## Task directions:
Copy every one of the following records word for word, line by line.
[Start]
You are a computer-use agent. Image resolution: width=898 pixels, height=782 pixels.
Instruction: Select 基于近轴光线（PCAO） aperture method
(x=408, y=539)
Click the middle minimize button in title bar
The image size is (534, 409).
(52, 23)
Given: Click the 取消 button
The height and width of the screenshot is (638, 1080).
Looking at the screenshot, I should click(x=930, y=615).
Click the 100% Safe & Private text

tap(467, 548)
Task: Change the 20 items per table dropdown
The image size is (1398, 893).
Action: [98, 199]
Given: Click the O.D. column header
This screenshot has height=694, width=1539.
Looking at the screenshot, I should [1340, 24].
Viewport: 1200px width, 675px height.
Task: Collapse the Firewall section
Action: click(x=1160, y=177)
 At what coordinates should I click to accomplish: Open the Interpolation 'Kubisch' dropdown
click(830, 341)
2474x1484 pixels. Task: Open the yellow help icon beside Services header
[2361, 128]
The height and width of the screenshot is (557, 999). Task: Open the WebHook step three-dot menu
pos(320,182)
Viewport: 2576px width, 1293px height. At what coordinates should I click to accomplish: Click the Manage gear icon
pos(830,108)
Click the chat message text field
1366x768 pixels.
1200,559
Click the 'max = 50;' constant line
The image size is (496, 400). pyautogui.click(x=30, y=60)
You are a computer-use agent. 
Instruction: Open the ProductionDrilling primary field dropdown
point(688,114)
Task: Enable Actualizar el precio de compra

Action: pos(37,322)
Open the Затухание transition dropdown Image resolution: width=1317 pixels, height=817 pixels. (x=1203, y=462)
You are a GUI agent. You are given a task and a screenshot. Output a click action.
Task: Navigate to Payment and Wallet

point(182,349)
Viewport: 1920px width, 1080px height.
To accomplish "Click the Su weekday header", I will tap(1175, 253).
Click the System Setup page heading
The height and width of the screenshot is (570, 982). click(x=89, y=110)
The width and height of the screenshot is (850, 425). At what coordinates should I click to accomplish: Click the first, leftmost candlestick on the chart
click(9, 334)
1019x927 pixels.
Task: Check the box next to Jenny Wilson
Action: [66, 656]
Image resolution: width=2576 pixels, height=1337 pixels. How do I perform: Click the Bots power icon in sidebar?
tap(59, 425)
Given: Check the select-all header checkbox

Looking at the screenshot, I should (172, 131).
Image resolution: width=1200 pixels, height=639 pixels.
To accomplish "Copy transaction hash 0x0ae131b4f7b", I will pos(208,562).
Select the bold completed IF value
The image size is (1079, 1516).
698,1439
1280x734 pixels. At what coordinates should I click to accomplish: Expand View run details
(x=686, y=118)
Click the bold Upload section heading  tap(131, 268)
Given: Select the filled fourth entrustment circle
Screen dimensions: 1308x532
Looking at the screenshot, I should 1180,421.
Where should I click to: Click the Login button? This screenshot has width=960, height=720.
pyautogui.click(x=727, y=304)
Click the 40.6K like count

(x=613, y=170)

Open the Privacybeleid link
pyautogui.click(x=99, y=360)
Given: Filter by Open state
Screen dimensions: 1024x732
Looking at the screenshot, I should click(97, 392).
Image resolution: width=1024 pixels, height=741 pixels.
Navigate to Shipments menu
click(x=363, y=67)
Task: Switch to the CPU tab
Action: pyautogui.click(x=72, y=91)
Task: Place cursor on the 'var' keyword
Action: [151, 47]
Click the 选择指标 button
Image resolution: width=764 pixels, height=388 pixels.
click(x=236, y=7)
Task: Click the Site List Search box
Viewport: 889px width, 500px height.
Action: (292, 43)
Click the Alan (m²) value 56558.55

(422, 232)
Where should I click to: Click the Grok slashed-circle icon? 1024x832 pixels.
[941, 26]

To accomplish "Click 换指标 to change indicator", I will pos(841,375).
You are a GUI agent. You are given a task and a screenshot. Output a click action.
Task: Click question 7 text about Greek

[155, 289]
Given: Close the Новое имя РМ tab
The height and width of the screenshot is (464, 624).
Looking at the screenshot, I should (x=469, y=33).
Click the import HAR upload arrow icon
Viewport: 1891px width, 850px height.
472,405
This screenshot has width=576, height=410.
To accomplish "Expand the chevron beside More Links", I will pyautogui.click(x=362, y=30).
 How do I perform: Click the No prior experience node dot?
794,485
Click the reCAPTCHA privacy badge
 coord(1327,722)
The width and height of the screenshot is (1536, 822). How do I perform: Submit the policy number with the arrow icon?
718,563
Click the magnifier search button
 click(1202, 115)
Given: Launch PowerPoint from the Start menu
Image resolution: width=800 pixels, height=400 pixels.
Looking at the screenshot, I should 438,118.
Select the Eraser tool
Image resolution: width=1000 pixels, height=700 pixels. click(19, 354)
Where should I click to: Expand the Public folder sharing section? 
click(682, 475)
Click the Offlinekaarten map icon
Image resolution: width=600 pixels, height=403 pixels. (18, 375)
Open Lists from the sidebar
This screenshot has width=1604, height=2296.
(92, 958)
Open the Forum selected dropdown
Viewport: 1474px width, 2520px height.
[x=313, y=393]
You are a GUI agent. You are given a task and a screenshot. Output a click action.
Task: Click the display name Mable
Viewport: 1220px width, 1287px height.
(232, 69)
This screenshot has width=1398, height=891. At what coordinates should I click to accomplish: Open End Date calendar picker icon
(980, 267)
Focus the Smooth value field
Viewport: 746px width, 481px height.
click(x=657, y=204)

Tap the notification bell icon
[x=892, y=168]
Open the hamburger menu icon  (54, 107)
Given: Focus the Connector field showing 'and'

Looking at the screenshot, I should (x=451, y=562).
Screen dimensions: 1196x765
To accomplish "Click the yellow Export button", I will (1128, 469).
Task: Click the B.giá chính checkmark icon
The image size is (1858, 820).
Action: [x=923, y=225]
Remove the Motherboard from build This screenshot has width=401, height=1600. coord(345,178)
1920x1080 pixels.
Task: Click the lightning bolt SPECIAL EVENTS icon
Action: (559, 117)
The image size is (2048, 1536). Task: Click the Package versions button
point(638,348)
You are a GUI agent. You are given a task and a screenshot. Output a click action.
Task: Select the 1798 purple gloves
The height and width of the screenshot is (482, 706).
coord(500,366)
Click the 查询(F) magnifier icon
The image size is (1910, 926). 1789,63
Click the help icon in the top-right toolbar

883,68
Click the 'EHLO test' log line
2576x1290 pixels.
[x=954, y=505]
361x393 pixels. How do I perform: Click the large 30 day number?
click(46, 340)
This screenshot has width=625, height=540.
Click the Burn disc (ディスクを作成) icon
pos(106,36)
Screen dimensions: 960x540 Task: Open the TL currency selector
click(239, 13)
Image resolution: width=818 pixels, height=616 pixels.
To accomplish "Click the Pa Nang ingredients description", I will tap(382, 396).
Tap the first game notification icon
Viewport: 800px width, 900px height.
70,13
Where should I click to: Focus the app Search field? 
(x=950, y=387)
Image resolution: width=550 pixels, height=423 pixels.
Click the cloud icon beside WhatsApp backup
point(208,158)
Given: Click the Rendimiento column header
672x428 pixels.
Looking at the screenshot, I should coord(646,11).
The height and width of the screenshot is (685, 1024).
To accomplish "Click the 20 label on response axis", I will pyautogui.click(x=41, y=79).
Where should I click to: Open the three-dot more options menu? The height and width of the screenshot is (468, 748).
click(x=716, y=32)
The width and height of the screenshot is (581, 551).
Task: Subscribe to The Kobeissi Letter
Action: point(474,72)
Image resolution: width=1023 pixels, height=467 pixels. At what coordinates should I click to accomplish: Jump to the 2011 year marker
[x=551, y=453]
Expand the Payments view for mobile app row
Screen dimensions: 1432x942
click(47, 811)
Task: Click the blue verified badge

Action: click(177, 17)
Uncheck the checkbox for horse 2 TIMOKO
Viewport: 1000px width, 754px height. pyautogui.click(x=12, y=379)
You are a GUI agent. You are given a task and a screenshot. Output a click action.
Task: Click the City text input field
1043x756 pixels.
[End]
## Final result:
You are a computer-use agent. Image resolution: width=898 pixels, height=782 pixels.
Instruction: Select 基于近轴光线（PCAO） aperture method
(x=408, y=539)
Click the middle minimize button in title bar
The image size is (534, 409).
(52, 23)
Given: Click the 取消 button
The height and width of the screenshot is (638, 1080).
Looking at the screenshot, I should click(x=930, y=615).
Click the 100% Safe & Private text

tap(467, 548)
Task: Change the 20 items per table dropdown
The image size is (1398, 893).
Action: [98, 199]
Given: Click the O.D. column header
This screenshot has height=694, width=1539.
Looking at the screenshot, I should [1340, 24].
Viewport: 1200px width, 675px height.
Task: Collapse the Firewall section
Action: click(x=1160, y=177)
 At what coordinates should I click to accomplish: Open the Interpolation 'Kubisch' dropdown
click(830, 341)
2474x1484 pixels. Task: Open the yellow help icon beside Services header
[2361, 128]
The height and width of the screenshot is (557, 999). Task: Open the WebHook step three-dot menu
pos(320,182)
Viewport: 2576px width, 1293px height. At what coordinates should I click to accomplish: Click the Manage gear icon
pos(830,108)
Click the chat message text field
1366x768 pixels.
1200,559
Click the 'max = 50;' constant line
The image size is (496, 400). pyautogui.click(x=30, y=60)
You are a computer-use agent. 
Instruction: Open the ProductionDrilling primary field dropdown
point(688,114)
Task: Enable Actualizar el precio de compra

Action: pos(37,322)
Open the Затухание transition dropdown Image resolution: width=1317 pixels, height=817 pixels. (x=1203, y=462)
You are a GUI agent. You are given a task and a screenshot. Output a click action.
Task: Navigate to Payment and Wallet

point(182,349)
Viewport: 1920px width, 1080px height.
To accomplish "Click the Su weekday header", I will tap(1175, 253).
Click the System Setup page heading
The height and width of the screenshot is (570, 982). click(x=89, y=110)
The width and height of the screenshot is (850, 425). At what coordinates should I click to accomplish: Click the first, leftmost candlestick on the chart
click(9, 334)
1019x927 pixels.
Task: Check the box next to Jenny Wilson
Action: [66, 656]
Image resolution: width=2576 pixels, height=1337 pixels. How do I perform: Click the Bots power icon in sidebar?
tap(59, 425)
Given: Check the select-all header checkbox

Looking at the screenshot, I should (172, 131).
Image resolution: width=1200 pixels, height=639 pixels.
To accomplish "Copy transaction hash 0x0ae131b4f7b", I will pos(208,562).
Select the bold completed IF value
The image size is (1079, 1516).
698,1439
1280x734 pixels. At what coordinates should I click to accomplish: Expand View run details
(x=686, y=118)
Click the bold Upload section heading  tap(131, 268)
Given: Select the filled fourth entrustment circle
Screen dimensions: 1308x532
Looking at the screenshot, I should 1180,421.
Where should I click to: Click the Login button? This screenshot has width=960, height=720.
pyautogui.click(x=727, y=304)
Click the 40.6K like count

(x=613, y=170)

Open the Privacybeleid link
pyautogui.click(x=99, y=360)
Given: Filter by Open state
Screen dimensions: 1024x732
Looking at the screenshot, I should click(97, 392).
Image resolution: width=1024 pixels, height=741 pixels.
Navigate to Shipments menu
click(x=363, y=67)
Task: Switch to the CPU tab
Action: pyautogui.click(x=72, y=91)
Task: Place cursor on the 'var' keyword
Action: [151, 47]
Click the 选择指标 button
Image resolution: width=764 pixels, height=388 pixels.
click(x=236, y=7)
Task: Click the Site List Search box
Viewport: 889px width, 500px height.
Action: (292, 43)
Click the Alan (m²) value 56558.55

(422, 232)
Where should I click to: Click the Grok slashed-circle icon? 1024x832 pixels.
[941, 26]

To accomplish "Click 换指标 to change indicator", I will pos(841,375).
You are a GUI agent. You are given a task and a screenshot. Output a click action.
Task: Click question 7 text about Greek

[155, 289]
Given: Close the Новое имя РМ tab
The height and width of the screenshot is (464, 624).
Looking at the screenshot, I should (x=469, y=33).
Click the import HAR upload arrow icon
Viewport: 1891px width, 850px height.
472,405
This screenshot has width=576, height=410.
To accomplish "Expand the chevron beside More Links", I will pyautogui.click(x=362, y=30).
 How do I perform: Click the No prior experience node dot?
794,485
Click the reCAPTCHA privacy badge
 coord(1327,722)
The width and height of the screenshot is (1536, 822). How do I perform: Submit the policy number with the arrow icon?
718,563
Click the magnifier search button
 click(1202, 115)
Given: Launch PowerPoint from the Start menu
Image resolution: width=800 pixels, height=400 pixels.
Looking at the screenshot, I should 438,118.
Select the Eraser tool
Image resolution: width=1000 pixels, height=700 pixels. click(19, 354)
Where should I click to: Expand the Public folder sharing section? 
click(682, 475)
Click the Offlinekaarten map icon
Image resolution: width=600 pixels, height=403 pixels. (18, 375)
Open Lists from the sidebar
This screenshot has width=1604, height=2296.
(92, 958)
Open the Forum selected dropdown
Viewport: 1474px width, 2520px height.
[x=313, y=393]
You are a GUI agent. You are given a task and a screenshot. Output a click action.
Task: Click the display name Mable
Viewport: 1220px width, 1287px height.
(232, 69)
This screenshot has width=1398, height=891. At what coordinates should I click to accomplish: Open End Date calendar picker icon
(980, 267)
Focus the Smooth value field
Viewport: 746px width, 481px height.
click(x=657, y=204)

Tap the notification bell icon
[x=892, y=168]
Open the hamburger menu icon  (54, 107)
Given: Focus the Connector field showing 'and'

Looking at the screenshot, I should (x=451, y=562).
Screen dimensions: 1196x765
To accomplish "Click the yellow Export button", I will (1128, 469).
Task: Click the B.giá chính checkmark icon
The image size is (1858, 820).
Action: [x=923, y=225]
Remove the Motherboard from build This screenshot has width=401, height=1600. coord(345,178)
1920x1080 pixels.
Task: Click the lightning bolt SPECIAL EVENTS icon
Action: (559, 117)
The image size is (2048, 1536). Task: Click the Package versions button
point(638,348)
You are a GUI agent. You are given a task and a screenshot. Output a click action.
Task: Select the 1798 purple gloves
The height and width of the screenshot is (482, 706).
coord(500,366)
Click the 查询(F) magnifier icon
The image size is (1910, 926). 1789,63
Click the help icon in the top-right toolbar

883,68
Click the 'EHLO test' log line
2576x1290 pixels.
[x=954, y=505]
361x393 pixels. How do I perform: Click the large 30 day number?
click(46, 340)
This screenshot has width=625, height=540.
Click the Burn disc (ディスクを作成) icon
pos(106,36)
Screen dimensions: 960x540 Task: Open the TL currency selector
click(239, 13)
Image resolution: width=818 pixels, height=616 pixels.
To accomplish "Click the Pa Nang ingredients description", I will tap(382, 396).
Tap the first game notification icon
Viewport: 800px width, 900px height.
70,13
Where should I click to: Focus the app Search field? 
(x=950, y=387)
Image resolution: width=550 pixels, height=423 pixels.
Click the cloud icon beside WhatsApp backup
point(208,158)
Given: Click the Rendimiento column header
672x428 pixels.
Looking at the screenshot, I should coord(646,11).
The height and width of the screenshot is (685, 1024).
To accomplish "Click the 20 label on response axis", I will pyautogui.click(x=41, y=79).
Where should I click to: Open the three-dot more options menu? The height and width of the screenshot is (468, 748).
click(x=716, y=32)
The width and height of the screenshot is (581, 551).
Task: Subscribe to The Kobeissi Letter
Action: point(474,72)
Image resolution: width=1023 pixels, height=467 pixels. At what coordinates should I click to accomplish: Jump to the 2011 year marker
[x=551, y=453]
Expand the Payments view for mobile app row
Screen dimensions: 1432x942
click(47, 811)
Task: Click the blue verified badge

Action: click(177, 17)
Uncheck the checkbox for horse 2 TIMOKO
Viewport: 1000px width, 754px height. pyautogui.click(x=12, y=379)
You are a GUI agent. You are given a task and a screenshot. Output a click action.
Task: Click the City text input field
1043x756 pixels.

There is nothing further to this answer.